Au service de la trompette d’ordonnance
Né en 1958, Éric Conrad ouvre sa carrière en 1975 comme trompette de la préparation militaire des Cadets de la cavalerie. En 1976, il s’engage comme élève sous-officier d’active à l’École d’application de la cavalerie à Saumur. En 1977, il est nommé maréchal des logis trompette à l’École d’application de l’arme blindée cavalerie. En 1978, il est affecté pour la même fonction au 9e régiment de hussards de Sourdun — qui devient le 2e en 1979 —, où il est trompette-major de 1982 à 1988, avec le grade de maréchal des logis-chef puis d’adjudant. Dans la grande tradition de la cavalerie française, il constitue une fanfare. Orgueil du régiment des « Houzards de Chamborant », ces trompettes reprennent la tenue de leurs aînés du Premier Empire. Elle est soigneusement reconstituée pour l’uniforme, l’équipement et les selleries, à partir des meilleures sources et des artisans choisis. Les trompettes sont répartis dans les différents pupitres, comme suit : 24 premières trompettes d’ordonnance ; 8 secondes trompettes d’ordonnance ; 8 trompettes cors ; 6 trompettes basses ; 4 contrebasses ; 1 timbalier ; 4 caisses claires ; 1 grosse caisse ; 1 cymbalier, soit 57 exécutants. Occasionnellement, une dizaine de trompettes sont montés. Le timbalier est une innovation vu qu’il n’existait au 2e hussards sous le Premier Empire. Majoritairement issus de la conscription, tous les trompettes sont en double qualification car suivant le général Lasalle : « un hussard doit être bon partout ! » À l’occasion du 250e anniversaire de sa création, Chamborant devient le seul régiment à avoir un refrain d’ordonnance et un défilé au trot pour chacun de ses escadrons. Avec cette brillante formation, il signe chez Corélia une sérieuse collection d’enregistrements, plus d’un par an. Il enregistre même des chants : Batteries impériales et chants militaires (K7, Corélia, 1986). Suivant l’usage dans les régiments de cavalerie, il compose des marches pour les chefs de corps, comme La Dupont de Dinechin et enrichit le répertoire avec Hussards rouges “1793”, Hussards noirs “1840”, “Vivat hussar”, Trompettes de “Bercheny-Houzards”, Éclaireurs de Fabrefonds… De 1988 à 1994, il devient ensuite instructeur du conservatoire militaire de musique de l’armée de terre installé à Rueil-Malmaison puis à Versailles-Satory.

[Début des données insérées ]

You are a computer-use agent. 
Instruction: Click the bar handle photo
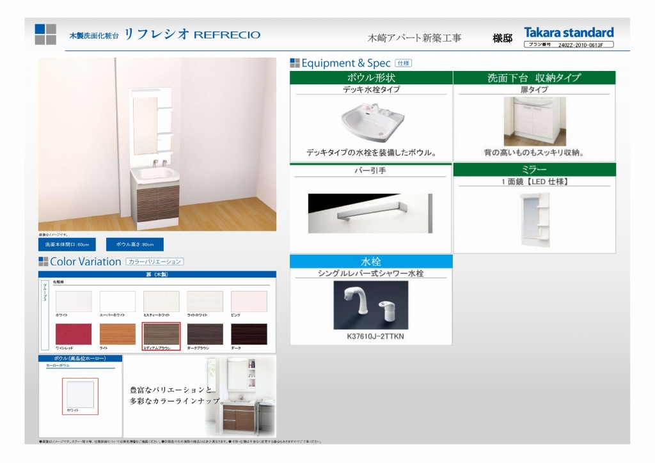[370, 213]
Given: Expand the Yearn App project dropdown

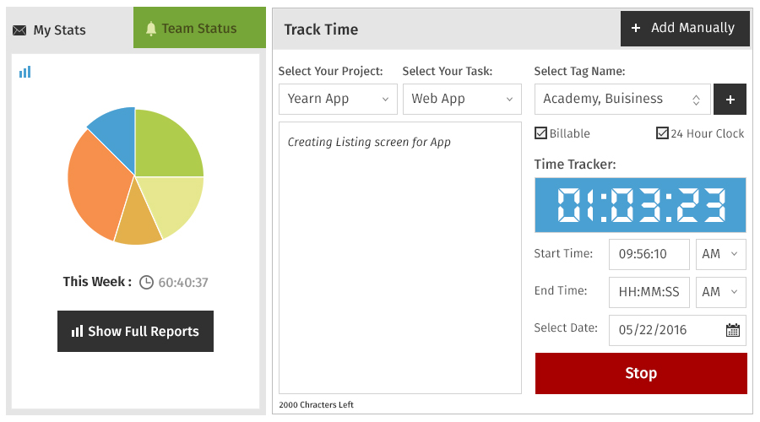Looking at the screenshot, I should 338,100.
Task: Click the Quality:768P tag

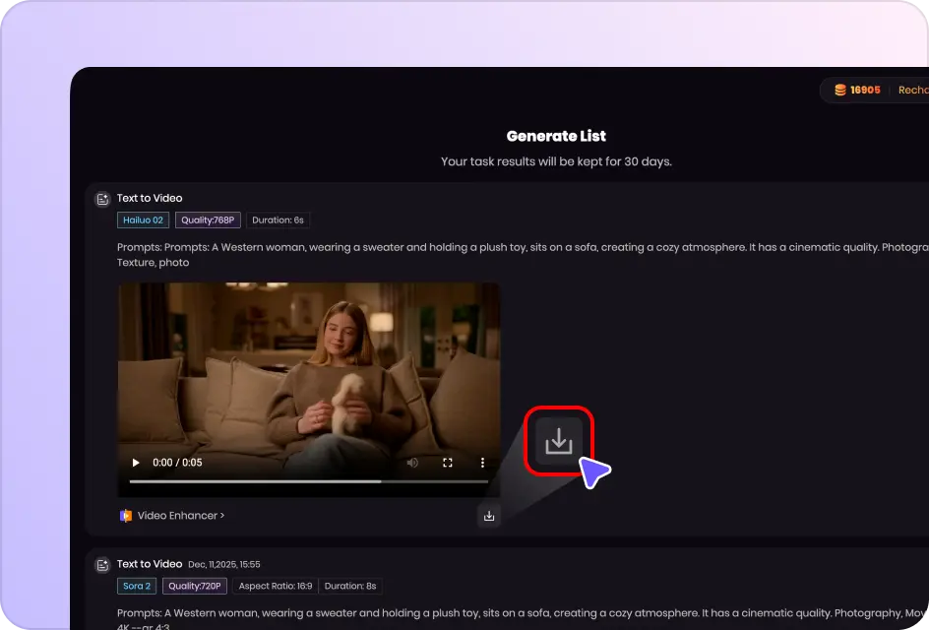Action: [x=208, y=221]
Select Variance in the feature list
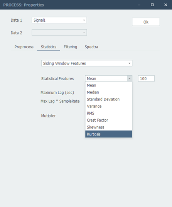This screenshot has width=172, height=207. point(109,106)
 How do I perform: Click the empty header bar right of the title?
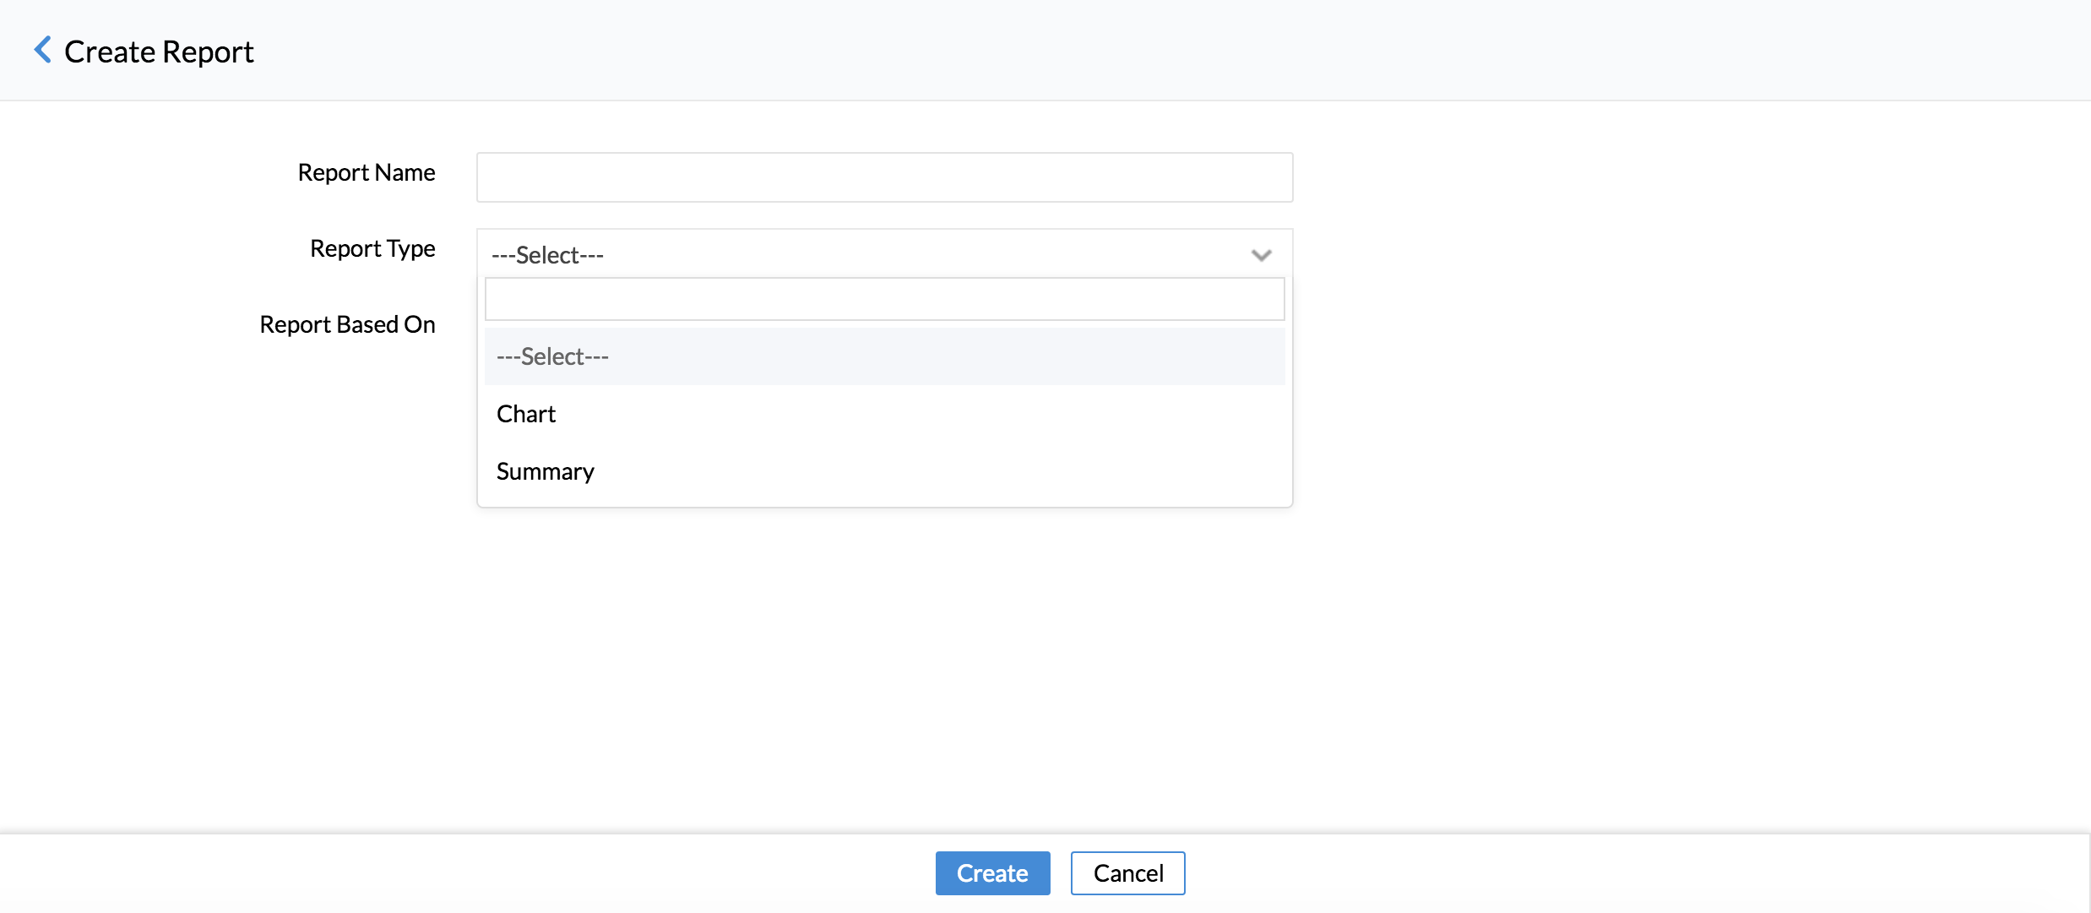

Une fanfare montée à Saumur !
Le major Éric Conrad est affecté en septembre 1994 à la tête de la fanfare principale de l’arme blindée cavalerie de Saumur comme trompette-major. Comme sous la Monarchie du temps des colonels-propriétaires, il met à la disposition de l’École son matériel et ses cinq chevaux lusitaniens personnels pour renforcer ceux de la section équestre militaire, ainsi que le poney shetland mascotte de la fanfare. Il fait l’acquisition, à ses frais, des harnachements réglementaires modèle 1874 et 1882, des tapis de selle du trompette-major, du timbalier et du porte-fanion, des timbales de cavalerie et de leurs tabliers, ainsi que de certains instruments rares comme les trompettes contrebasses (hélicons).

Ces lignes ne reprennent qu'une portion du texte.